Some wore T-shirts that read, “Muslim + Gay = Fabulous.” They prayed. They attended workshops about pioneering progressive Muslims. Ever heard of Isabelle Eberhardt, a.k.a. Mahmoud Saadi, a convert to Islam who challenged gender norms at the turn of the 20th century? And they held discussions on struggling to reconcile their faith with their sexuality, and their sexuality with their faith. (Many folks said that they face Islamophobia from inside the mainstream LGBTQ community.)
Having covered a few off-the-record events myself over the years, I think it would have been best if the Post team members had done what my editors always asked me to do under those conditions -- which is to clearly state the precise conditions under which a reporter was allowed into this secret gathering. In this case, all readers were told is this:
This was the third such retreat, and it was sponsored this year by the Muslim Alliance for Sexual and Gender Diversity, founded in January to address the needs of LGBTQ Muslims. Another sponsor was Muslims for Progressive Values, a Los Angeles-based group formed in 2007 that parallels, to some extent, Unitarian Universalism and Judaism’s reform movement, and which has nine chapters across the country and abroad.
The Washington Post was invited to attend -- the first media organization to be given access.
So were some sessions off limits? Were certain participants pre-selected by the organizers to talk to the Post? Did some representatives of the newspaper take part in the conference, as well as cover it? Was the Post, in effect, (I'm thinking about the degree to which The Baltimore Sun has all but cooperated in Womenpriests rites) a participating organization in the event?
The article also makes it very clear that the version of Islam featured in this event is quite different than traditional forms of the faith.
At the retreat, women and men prayed side by side, rather than in separate quarters as is customary. Some people found potential partners. Others wept in workshops when they talked about their family’s reactions.
Under a blue sky, the final prayer took place on Monday. A woman was allowed to lead both the call to the prayer and the prayer itself.
And in one of the mini-profiles of participants, there was this additional parable of postmodern Islam:
Bre Campbell sat rail-straight in a red and gray flowing skirt, pushing her long red and brown dreadlocks off her neck. She’s 27, lives in Detroit and is a convert to Islam. She also identifies as transgender, male to female. Campbell talked about how it’s often hard to be transgender at a mosque, which segregates men and women.
A few gossipy women at her place of worship have tried to figure her out. “Bre, you know, you shouldn’t pray at the mosque when you have your period, right?” she recalled some of them asking.
Yes, she would answer, she understands. She didn’t want to tell them that she was transgender, partly because it was personal and partly because she realized they might ask to her to pray on the male side of the mosque.
“Not everybody is willing to have that conversation,” she said. “But I feel, God doesn’t make mistakes. I can be myself and keep my faith.”

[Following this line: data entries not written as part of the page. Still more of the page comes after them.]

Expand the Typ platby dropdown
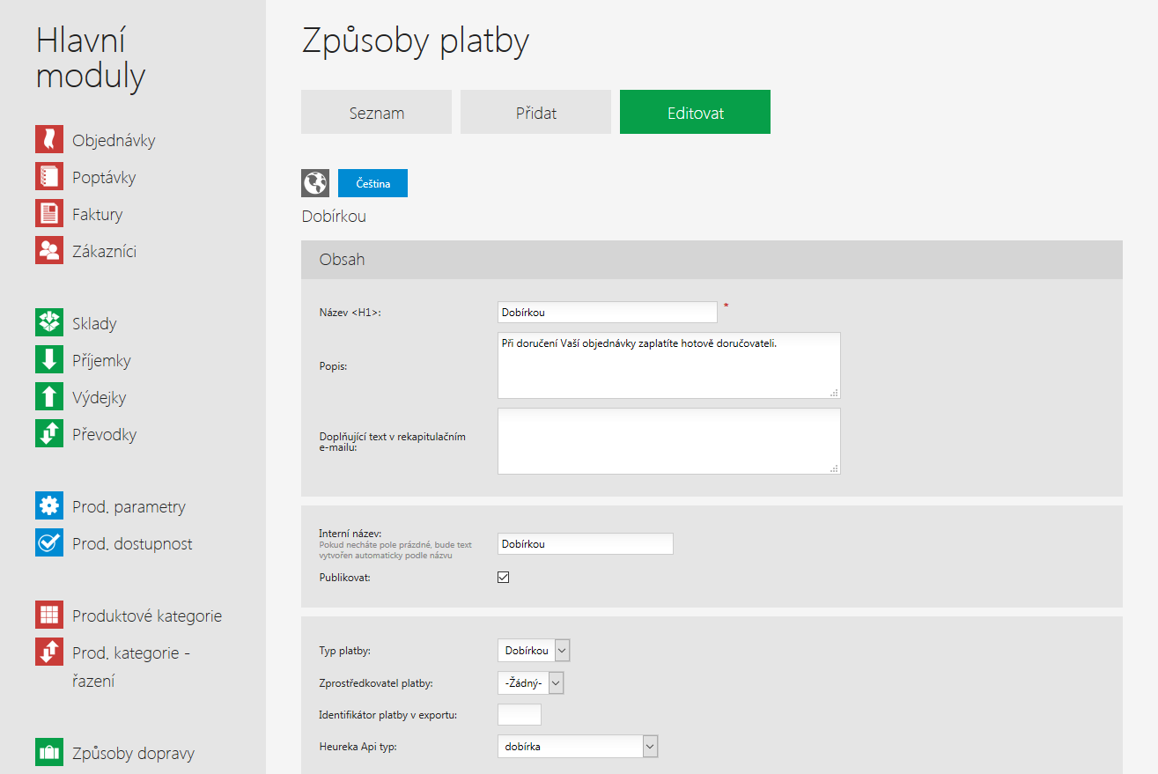1158x774 pixels. (534, 651)
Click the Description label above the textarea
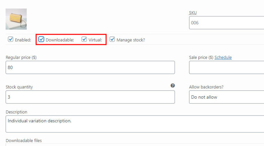Screen dimensions: 264x146 point(17,112)
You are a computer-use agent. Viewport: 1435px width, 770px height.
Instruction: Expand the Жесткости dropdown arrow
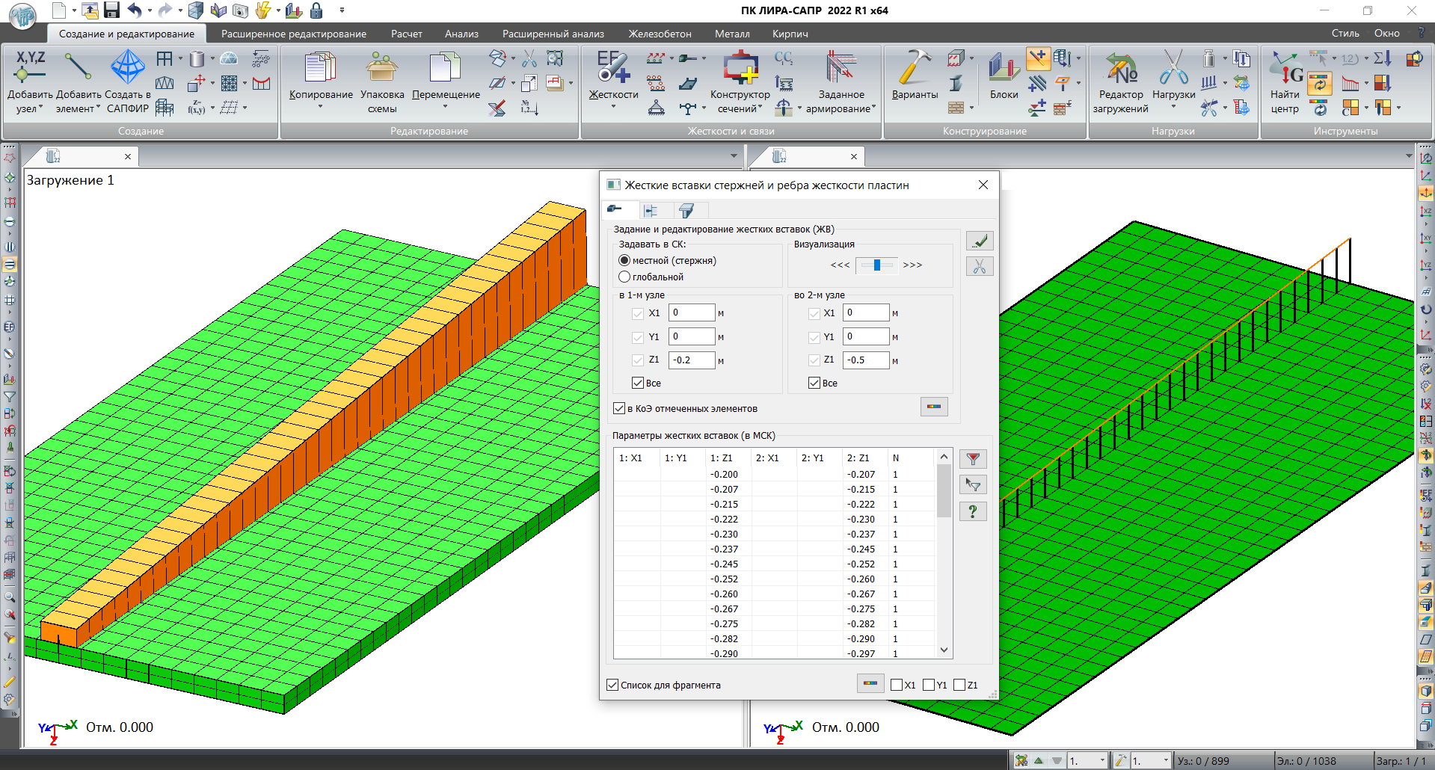coord(613,108)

Now, there is theology soaked into that anecdote and many of the others shared in this completely one-sided report. I guess that is to be expected in the Style pages at the Post, which function as a kind of journalistic time machine that constantly zaps readers back to the heady advocacy journalism days of The New Journalism in the '60s and '70s.
But here is what I did not expect: This story makes no attempt, other than innuendo, to describe what Islam teaches about homosexuality. It also assumes that, within mainstream Islam, there is only one position on the issues that surround this very complicated topic. For example, do scholars within Sunni Islam see a difference in the moral status of homosexual orientation orientation and temptations, as opposed to the status of actual homosexual acts? How about the Shiites? Is there a difference among Sufi believers?

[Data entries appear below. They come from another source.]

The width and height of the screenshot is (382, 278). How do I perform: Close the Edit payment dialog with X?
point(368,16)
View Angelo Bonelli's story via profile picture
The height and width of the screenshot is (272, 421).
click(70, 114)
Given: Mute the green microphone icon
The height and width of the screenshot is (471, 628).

Also, the story tells readers next to nothing about what the Muslims AT THE RETREAT believe about their faith or the moral status of their own lives and activities. Once again, the assumption is that all liberal Muslims have similar or identical religious beliefs. At one point, the story compares the participants to Reform Jews or to Unitarian Universalists. Is that a fair comparison, in terms of their beliefs about prayer, God, the Koran, etc.?
In other words, this story does not take conservative Islam very seriously and it -- here's the surprise, for me -- doesn't take liberal forms of Islam seriously, either.
What's the point?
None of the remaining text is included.